A sequential read is always faster than one that requires a head seek (not position seek). Typical hard drive perf for sequential read is 50-60 MB/sec, seeking drops that down to a worst-case ~0.4 MB/sec. Once the drive heads are positioned, you essentially get the data in the cylinder for free. The file system cache takes advantage of that by pre-reading sectors from a cylinder.

However, you have no control over the placement of your data on disk cylinders. Nor can you guess the drive geometry. Note that throughput can get significantly worse over time when the volume gets fragmented. You'll need to look for perf by caching data in memory. At that point, you worry about locality of reference.

Hans Passant
What is the difference between a head and a position seek? Within a file you can't presume that the cylinders will always be adjacent (ext3)? The data is split into 32MB chunks which are read individually, but the volume of chunks means that they can't be cached in memory all at once.
@unknown, you are confused between the hard disk's seek mechanism and the system call. In practice, you will probably do better calling seek as you won't incur as much memory overhead from calling reads. But this depends on the specifics of your application.
BobbyShaftoe
@Bobby - Your right i am confused. So does the seek() system call not always move the head? Only when movement to another cylinder is required?
When a read stream is required to change cylinder, does it incur the same penalty of a seek() system call to that same data? Thanks
That's a yes and a yes.
Hans Passant
+4  A: 

All seek system call does is changing a position in file where the next read will be. It does not move the drive head. Drive heads move when data is read or written and you don't have direct control over what OS will do next.

Reading lots of data you aren't going to need has impact because all read data needs space in OS buffers and causes older data to be discarded. So using seek over big files will mess with filesystem cache less.


All I write beneath assumes you cannot fit whole database in memory. If you can, just do that. Read everything and try to append new and changed data at the end of file. Don't worry about wasted space, just do some compacting once in a while.


If your database is too big:

Data is read and written to physical drive in blocks (or pages). Similarly the basic unit of disk IO in your OS is page. If OS caches data from disk it's also in whole pages. So thinking whether you need to move forward few bytes using seek or read makes little sense. If you want to make it fast, you need to take into account how disk IO really works.
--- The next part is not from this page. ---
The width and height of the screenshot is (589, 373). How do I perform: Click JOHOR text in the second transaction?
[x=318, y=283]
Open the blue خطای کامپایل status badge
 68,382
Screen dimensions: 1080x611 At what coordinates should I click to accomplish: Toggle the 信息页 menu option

First, already mentioned by nobugz, locality of reference. If the data you use in each operation is located close together in a file, your OS will need to read or write less pages. On the other hand, if you spread your data, many pages will need to be read or written at once, which will always be slow.

As to data structure for index. Typically they are organized as B-trees. It's a data structure made especially for effective searching of large quantities of data stored in memory with paged reads and writes.

And both strategies for organizing data is used in practice. For example, MS SQL Server by default stores data the first way: data is stored separately and indices only contain data from indexed columns and physical addresses of data rows in files. But if you define clustered index then all data will be stored within this index. All other indexes will point to the data via clustered index key instead of physical address. The first way is simpler but the other may be much more effective if you often do scans of ranges of data based on clustered index.

Tomek Szpakowicz
A: 

You could always map the file into memory and then access it through pointers and such. That should usually make your accesses simpler and faster.